For decades, Florida provided considerable tax incentives to attract film production. However, after the 2012 bankruptcy of Digital Domain resulted in the closure of studios largely subsidized by state and local governments, Florida ceased its state film tax incentives program.

===Massachusetts===

The Commonwealth of Massachusetts has incentivized the film industry to create projects in Massachusetts through an attractive tax credit law. For film production companies doing business in Massachusetts, these tax incentives include Sales & Use Tax Exemption, Transferable 25% Payroll Credit, and a Transferable 25% Production Expense Credit.

For productions created in Massachusetts between calendar years 2006 and 2011, approximately $326.5 million in total film tax credits were generated by 676 individual productions, resulting in $185.8 million in net new spending in the Massachusetts economy.
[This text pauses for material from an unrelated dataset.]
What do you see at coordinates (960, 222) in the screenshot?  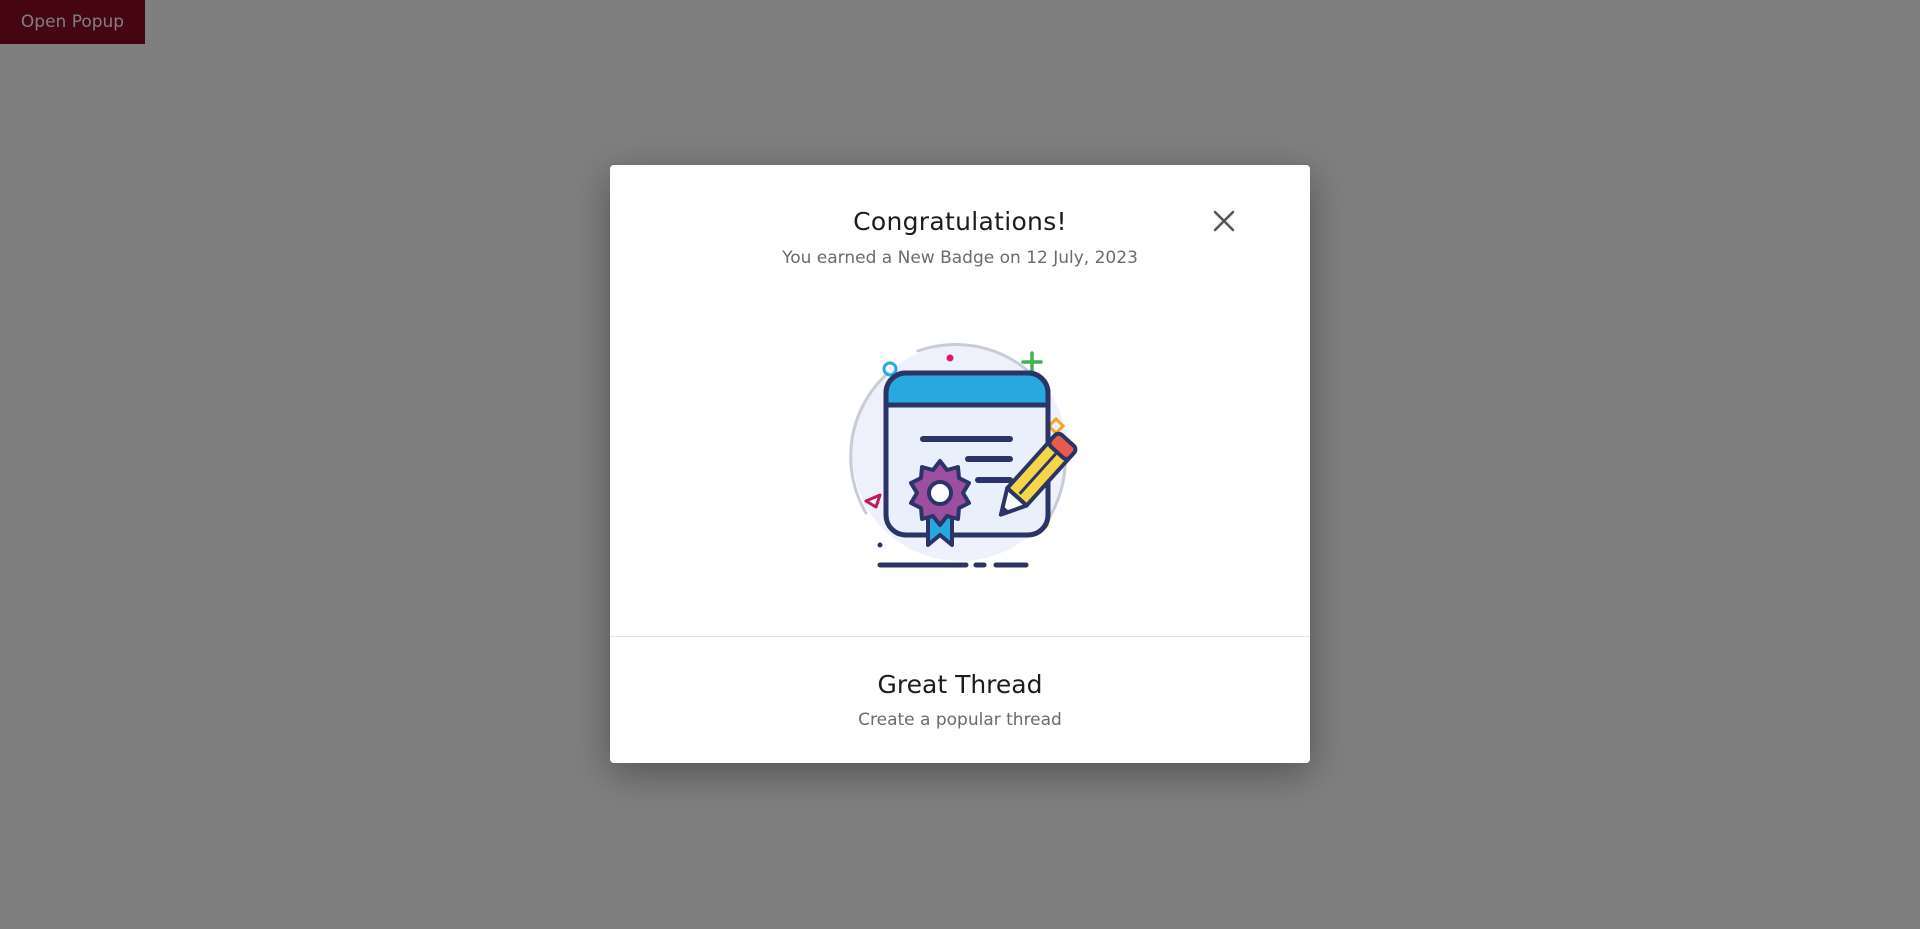 I see `modal-title: Congratulations!` at bounding box center [960, 222].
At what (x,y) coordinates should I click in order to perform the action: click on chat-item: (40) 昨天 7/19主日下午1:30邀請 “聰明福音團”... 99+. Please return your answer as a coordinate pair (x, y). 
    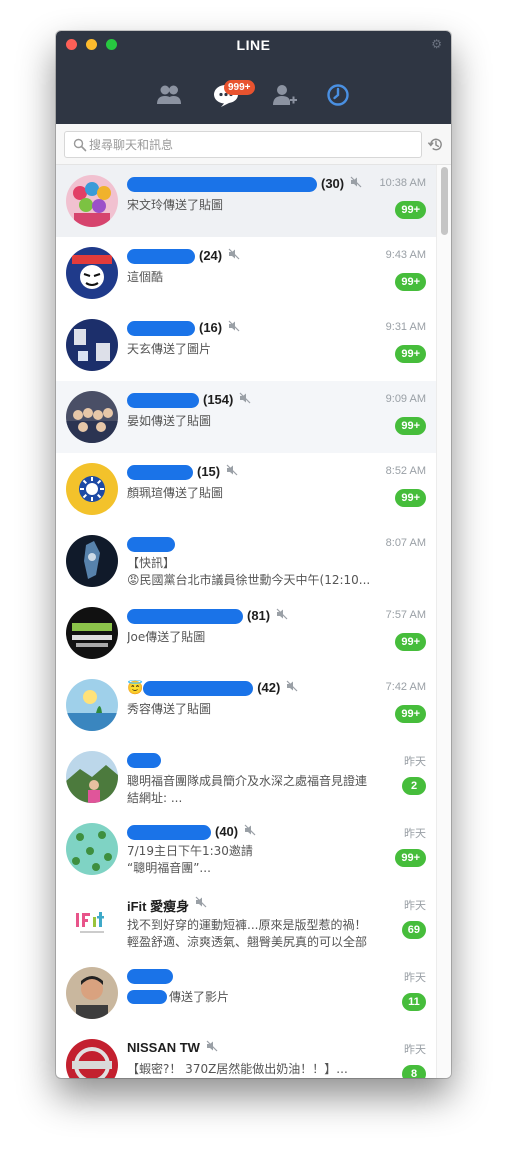
    Looking at the image, I should click on (246, 849).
In 2011 alone, the state of Massachusetts generated $375 million in economic output through the $38 million worth of tax incentives that were handed out to the film industry, or in other words, generated $10 worth of in-state spending for every $1 awarded through tax credits. This resulted in 2,220 Full Time Equivalent jobs across all industries in Massachusetts in 2011.

According to the Massachusetts Film Office, parties eligible for the tax credit include Feature-length film, video, or digital media projects (narrative or documentary);TV series (not to exceed 27 episodes); and Commercials (multiple commercials for one client may be aggregated). All projects must spend at least $50,000 and be made in part or whole in Massachusetts to be eligible for the credit.

===MA Film Office===

The Massachusetts Film Office is the official state agency charged with assisting movie-making, television and commercial production in Massachusetts. The organization's website serves as a resource for productions interested in learning about filming in Massachusetts by providing a breakdown of the state's tax incentives, a filmography of films and TV series shot in the state, a directory of filming locations and more.